Retinoids for Anti-Aging Skin

What prescription or nonprescription retinoids can do and what to know before you use them.

Medically Reviewed by Laura J. Martin, MD on November 14, 2012
4 min read

Searching for the fountain of youth? Don't neglect retinoids.

applying cream to face

Retinoids minimize the appearance of wrinkles, bolster skin's thickness and elasticity, slow the breakdown of collagen (which helps keep skin firm), and lighten brown spots caused by sun exposure.

"For dermatologists," New Orleans dermatologist Patricia Farris, MD, says, "they're a favorite because there's so much science behind them."

"I recommend retinoids to everybody," Chicago dermatologist Carolyn Jacob, MD, says. " It's never too early to start using a retinoid product."

Retinoids first came to market in the early 1970s as an acne-fighting drug. Since then, they have also been used to treat psoriasis, warts, wrinkles and blotchiness caused by sun exposure, and aged skin.

Retinoids work by prompting surface skin cells to turn over and die rapidly, making way for new cell growth underneath. They hamper the breakdown of collagen and thicken the deeper layer of skin where wrinkles get their start, Jacob says.

It's not true, Farris says, that retinoids thin the skin. They typically cause peeling and redness in the first few weeks of use -- but they actually thicken the skin.

----------------------------------------

To do »
Could you continue the article on retinoids for anti-aging skin from its last sentence above?

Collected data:
----------------------------------------

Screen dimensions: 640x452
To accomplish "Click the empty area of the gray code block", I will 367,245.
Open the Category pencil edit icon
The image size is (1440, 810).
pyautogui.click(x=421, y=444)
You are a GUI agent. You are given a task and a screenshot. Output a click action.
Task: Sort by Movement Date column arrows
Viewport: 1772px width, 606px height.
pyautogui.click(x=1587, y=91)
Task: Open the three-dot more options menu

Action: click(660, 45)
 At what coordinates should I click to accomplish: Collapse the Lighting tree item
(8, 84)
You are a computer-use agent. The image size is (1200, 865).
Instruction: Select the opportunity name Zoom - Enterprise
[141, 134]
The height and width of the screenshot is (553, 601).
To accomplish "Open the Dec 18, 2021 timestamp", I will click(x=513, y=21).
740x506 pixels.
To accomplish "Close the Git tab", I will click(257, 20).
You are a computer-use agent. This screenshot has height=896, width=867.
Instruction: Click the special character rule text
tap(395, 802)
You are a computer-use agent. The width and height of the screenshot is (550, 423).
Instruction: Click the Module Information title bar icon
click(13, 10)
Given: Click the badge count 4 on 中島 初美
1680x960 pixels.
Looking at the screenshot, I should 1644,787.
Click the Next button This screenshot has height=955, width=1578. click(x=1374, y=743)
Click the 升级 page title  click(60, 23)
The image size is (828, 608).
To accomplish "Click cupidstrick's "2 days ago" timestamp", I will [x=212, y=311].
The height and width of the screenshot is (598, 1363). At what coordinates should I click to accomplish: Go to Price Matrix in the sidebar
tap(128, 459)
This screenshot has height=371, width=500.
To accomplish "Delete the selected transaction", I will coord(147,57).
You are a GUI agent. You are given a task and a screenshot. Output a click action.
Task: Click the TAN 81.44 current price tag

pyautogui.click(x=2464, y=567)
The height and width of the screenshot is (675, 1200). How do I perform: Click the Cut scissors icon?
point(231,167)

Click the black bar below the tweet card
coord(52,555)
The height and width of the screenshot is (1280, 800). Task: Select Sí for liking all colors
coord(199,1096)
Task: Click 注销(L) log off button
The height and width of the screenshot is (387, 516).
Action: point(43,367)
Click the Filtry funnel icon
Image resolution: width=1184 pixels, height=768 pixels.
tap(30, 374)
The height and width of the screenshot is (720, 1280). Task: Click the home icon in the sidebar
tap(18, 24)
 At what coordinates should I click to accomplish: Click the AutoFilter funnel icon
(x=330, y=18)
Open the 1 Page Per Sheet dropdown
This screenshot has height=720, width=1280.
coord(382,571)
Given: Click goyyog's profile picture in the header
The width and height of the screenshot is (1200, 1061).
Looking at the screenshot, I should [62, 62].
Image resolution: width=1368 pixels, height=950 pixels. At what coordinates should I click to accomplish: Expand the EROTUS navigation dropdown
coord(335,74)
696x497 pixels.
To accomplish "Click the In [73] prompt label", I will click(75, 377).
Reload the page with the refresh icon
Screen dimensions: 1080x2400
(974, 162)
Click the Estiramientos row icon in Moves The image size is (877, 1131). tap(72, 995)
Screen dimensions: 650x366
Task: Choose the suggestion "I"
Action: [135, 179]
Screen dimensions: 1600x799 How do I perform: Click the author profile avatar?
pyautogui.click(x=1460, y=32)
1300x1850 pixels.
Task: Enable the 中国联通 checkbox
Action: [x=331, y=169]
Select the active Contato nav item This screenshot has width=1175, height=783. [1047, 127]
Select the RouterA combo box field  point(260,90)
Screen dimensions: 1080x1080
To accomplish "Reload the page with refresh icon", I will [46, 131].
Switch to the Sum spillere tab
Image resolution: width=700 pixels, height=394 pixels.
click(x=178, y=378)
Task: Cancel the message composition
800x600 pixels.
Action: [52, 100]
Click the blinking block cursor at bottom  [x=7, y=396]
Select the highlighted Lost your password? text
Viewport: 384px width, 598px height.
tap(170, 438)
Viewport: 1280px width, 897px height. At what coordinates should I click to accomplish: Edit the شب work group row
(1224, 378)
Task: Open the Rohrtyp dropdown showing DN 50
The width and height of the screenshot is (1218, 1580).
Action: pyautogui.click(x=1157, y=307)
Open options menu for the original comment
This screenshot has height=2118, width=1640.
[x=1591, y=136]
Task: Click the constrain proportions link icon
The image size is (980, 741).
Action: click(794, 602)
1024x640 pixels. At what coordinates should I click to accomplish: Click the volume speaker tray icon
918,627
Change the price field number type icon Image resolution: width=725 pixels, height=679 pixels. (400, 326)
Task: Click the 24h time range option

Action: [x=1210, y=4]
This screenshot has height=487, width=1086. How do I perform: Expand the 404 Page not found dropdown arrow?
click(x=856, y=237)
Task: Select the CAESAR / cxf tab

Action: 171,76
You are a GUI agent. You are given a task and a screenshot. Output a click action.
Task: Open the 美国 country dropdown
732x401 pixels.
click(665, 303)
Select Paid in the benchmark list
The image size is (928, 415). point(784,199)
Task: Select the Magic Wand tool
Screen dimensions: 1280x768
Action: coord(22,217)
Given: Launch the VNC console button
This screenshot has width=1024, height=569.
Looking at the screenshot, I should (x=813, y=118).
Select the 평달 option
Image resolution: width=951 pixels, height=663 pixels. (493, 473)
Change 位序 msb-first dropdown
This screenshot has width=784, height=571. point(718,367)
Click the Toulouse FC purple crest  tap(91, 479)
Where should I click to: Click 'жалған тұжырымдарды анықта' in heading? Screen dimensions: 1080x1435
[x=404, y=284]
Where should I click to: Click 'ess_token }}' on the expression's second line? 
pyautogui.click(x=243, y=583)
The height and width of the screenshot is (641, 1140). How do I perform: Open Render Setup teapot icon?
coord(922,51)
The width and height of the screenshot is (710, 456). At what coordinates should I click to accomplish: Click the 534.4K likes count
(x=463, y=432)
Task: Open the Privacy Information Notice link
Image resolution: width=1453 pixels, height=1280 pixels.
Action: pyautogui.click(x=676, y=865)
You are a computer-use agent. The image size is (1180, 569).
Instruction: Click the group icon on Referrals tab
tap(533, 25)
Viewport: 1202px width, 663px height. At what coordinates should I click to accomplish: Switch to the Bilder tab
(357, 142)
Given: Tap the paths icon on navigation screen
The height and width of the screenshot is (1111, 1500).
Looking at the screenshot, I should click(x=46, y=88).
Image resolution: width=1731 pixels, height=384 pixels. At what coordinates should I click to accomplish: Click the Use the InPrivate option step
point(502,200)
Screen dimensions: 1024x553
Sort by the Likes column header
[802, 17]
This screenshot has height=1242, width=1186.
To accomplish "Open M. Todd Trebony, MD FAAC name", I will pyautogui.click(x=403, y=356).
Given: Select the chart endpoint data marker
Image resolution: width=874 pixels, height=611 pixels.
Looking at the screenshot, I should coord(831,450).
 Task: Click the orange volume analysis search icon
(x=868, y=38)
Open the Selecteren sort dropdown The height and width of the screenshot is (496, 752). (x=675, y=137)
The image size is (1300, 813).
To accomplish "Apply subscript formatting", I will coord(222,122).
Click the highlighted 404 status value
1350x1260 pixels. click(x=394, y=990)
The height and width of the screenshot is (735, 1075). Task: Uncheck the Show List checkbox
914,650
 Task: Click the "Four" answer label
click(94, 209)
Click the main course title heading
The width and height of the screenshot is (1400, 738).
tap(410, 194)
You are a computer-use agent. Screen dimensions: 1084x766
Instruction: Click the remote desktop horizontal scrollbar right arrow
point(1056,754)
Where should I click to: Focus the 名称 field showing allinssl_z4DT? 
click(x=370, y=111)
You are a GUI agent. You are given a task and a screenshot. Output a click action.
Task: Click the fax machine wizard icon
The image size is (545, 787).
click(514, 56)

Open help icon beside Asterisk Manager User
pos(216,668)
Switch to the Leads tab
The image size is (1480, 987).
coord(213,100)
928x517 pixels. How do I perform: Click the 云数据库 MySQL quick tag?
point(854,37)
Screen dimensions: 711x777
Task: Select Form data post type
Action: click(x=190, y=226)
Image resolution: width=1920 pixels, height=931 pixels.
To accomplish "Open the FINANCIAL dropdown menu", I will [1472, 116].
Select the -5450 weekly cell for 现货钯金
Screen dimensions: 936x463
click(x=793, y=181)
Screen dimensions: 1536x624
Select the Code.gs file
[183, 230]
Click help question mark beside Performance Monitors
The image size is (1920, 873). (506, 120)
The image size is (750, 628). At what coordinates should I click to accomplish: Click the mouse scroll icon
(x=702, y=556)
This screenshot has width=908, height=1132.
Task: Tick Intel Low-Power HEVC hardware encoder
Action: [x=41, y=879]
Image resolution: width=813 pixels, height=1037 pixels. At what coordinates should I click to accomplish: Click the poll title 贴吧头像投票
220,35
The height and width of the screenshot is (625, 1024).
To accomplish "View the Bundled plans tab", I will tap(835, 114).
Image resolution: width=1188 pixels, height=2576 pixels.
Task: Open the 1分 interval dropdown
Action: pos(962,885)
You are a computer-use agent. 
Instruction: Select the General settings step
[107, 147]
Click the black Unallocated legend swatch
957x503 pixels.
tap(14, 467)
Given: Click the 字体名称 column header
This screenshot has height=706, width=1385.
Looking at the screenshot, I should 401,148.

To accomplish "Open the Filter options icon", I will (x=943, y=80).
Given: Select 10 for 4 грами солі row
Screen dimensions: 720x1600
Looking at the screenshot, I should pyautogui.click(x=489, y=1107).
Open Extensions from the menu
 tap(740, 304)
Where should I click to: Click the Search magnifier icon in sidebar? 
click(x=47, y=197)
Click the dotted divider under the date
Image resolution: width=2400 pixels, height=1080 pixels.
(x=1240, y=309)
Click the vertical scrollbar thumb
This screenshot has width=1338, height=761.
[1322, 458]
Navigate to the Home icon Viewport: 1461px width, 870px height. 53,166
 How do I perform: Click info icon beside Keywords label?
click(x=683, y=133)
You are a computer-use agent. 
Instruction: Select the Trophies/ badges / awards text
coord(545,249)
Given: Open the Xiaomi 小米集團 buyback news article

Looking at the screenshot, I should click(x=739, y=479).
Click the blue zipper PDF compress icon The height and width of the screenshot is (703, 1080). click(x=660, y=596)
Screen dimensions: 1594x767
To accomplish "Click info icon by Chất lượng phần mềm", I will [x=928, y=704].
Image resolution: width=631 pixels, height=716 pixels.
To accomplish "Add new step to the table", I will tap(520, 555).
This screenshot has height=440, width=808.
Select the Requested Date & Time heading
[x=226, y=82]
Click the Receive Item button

----------------------------------------

Response »
For brown spots that give the skin an uneven tone, retinoids slough them off and curb the production of melanin, a darker pigment.

For aging skin, dermatologists like to prescribe tretinoin and retinoic acid (Retin-A, Renova, Refissa) that is "100 times" as potent as the retinol-containing products sold without prescription, Jacob says. "Tretinoin works better because it has a stronger capability of preventing the breakdown of collagen," she says. "I prescribe it to my patients because, if they're here, they've already tried the over-the-counter varieties."

Retinol, found in over-the-counter products, changes to retinoic acid when you put it on your skin.

"For a new patient, I might start with a retinol and build up slowly to prescription strength," Farris says. "Sometimes, retinol is a better choice for a new patient."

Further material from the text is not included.